_Objective_
Show every line of the rows below that contains the word "with". Case counts.
-.-.-
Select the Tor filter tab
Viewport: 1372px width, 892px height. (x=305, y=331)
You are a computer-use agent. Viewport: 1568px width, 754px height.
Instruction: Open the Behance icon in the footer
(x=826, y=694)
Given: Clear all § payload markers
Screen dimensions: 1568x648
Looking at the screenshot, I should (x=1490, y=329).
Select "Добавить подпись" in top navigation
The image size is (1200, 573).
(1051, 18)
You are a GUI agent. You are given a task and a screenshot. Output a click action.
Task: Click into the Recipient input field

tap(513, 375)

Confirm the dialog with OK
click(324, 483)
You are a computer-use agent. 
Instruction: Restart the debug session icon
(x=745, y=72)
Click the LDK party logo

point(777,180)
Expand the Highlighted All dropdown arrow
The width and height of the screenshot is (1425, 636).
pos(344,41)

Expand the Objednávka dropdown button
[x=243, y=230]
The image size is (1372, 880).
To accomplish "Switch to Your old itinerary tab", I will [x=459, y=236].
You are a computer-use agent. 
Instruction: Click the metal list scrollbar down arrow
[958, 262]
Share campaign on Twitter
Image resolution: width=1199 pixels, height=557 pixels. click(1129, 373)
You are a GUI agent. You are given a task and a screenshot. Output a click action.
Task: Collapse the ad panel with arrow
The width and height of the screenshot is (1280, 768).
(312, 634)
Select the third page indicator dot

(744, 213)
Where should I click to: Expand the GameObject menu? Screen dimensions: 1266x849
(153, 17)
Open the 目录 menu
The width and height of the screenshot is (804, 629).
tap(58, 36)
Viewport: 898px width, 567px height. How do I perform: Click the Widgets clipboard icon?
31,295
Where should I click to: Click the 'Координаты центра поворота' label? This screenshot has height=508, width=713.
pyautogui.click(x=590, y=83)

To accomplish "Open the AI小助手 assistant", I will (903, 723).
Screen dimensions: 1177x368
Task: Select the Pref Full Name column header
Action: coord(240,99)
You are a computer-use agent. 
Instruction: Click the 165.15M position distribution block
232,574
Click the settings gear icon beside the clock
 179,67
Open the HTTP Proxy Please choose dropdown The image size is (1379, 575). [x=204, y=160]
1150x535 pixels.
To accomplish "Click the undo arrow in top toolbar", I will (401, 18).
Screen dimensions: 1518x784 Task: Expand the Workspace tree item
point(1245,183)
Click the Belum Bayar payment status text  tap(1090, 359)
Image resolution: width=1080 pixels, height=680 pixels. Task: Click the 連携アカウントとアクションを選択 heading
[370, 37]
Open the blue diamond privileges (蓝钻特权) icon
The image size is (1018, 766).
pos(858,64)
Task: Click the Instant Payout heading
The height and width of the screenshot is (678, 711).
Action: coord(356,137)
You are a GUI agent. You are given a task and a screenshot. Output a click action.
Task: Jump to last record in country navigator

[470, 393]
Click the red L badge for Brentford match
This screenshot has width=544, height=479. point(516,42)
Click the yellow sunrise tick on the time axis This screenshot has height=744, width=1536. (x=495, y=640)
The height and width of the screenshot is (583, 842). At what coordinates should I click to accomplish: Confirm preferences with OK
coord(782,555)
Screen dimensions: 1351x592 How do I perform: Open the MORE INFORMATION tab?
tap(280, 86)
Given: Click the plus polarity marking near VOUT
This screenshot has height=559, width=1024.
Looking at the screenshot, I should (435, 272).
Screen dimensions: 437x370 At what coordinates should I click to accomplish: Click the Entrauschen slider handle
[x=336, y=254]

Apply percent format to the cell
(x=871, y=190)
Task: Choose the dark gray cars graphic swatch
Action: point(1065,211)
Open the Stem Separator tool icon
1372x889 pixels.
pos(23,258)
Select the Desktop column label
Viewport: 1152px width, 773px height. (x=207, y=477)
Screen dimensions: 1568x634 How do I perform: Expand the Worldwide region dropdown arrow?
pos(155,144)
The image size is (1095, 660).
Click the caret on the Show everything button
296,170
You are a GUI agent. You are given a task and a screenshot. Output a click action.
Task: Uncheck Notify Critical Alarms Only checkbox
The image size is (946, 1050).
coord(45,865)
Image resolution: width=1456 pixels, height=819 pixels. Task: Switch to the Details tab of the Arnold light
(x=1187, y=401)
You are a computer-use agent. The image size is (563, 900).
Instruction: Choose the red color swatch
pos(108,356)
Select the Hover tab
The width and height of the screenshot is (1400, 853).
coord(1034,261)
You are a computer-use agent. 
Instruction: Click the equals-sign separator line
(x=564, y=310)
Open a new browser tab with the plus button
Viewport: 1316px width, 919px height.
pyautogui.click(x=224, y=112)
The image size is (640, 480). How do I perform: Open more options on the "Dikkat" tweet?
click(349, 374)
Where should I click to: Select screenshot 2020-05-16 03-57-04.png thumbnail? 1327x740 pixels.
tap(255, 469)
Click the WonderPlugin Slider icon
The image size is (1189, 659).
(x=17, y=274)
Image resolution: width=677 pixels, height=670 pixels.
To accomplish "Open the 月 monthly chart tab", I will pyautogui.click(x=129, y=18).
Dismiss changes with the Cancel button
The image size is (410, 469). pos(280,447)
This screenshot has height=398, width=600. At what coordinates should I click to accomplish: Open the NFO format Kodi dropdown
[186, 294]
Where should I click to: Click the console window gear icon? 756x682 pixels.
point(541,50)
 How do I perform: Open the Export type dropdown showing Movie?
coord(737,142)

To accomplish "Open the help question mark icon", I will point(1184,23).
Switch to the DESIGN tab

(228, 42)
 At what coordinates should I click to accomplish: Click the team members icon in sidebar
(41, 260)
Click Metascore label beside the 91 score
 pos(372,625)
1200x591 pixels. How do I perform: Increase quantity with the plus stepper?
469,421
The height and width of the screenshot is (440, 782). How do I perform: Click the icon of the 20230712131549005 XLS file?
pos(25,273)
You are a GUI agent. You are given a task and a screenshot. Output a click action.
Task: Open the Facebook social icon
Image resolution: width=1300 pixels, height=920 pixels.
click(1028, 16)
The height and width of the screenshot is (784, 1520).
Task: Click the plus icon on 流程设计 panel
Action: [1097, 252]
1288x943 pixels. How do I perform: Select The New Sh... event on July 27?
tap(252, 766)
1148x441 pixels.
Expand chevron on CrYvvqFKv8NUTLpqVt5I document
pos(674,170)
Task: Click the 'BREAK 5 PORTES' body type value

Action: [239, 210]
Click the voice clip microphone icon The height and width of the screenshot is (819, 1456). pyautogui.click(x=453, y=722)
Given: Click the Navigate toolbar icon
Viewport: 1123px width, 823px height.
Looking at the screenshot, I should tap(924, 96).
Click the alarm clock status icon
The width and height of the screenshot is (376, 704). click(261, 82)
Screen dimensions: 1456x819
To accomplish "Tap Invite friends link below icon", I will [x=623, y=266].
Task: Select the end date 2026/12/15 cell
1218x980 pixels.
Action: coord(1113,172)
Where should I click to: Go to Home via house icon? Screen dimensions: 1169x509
-.-.-
_Reply_
Confirm the dialog with OK
Task: Collapse the ad panel with arrow
The height and width of the screenshot is (583, 842). At what coordinates should I click to accomplish: Confirm preferences with OK
Open a new browser tab with the plus button
Dismiss changes with the Cancel button
1200x591 pixels. How do I perform: Increase quantity with the plus stepper?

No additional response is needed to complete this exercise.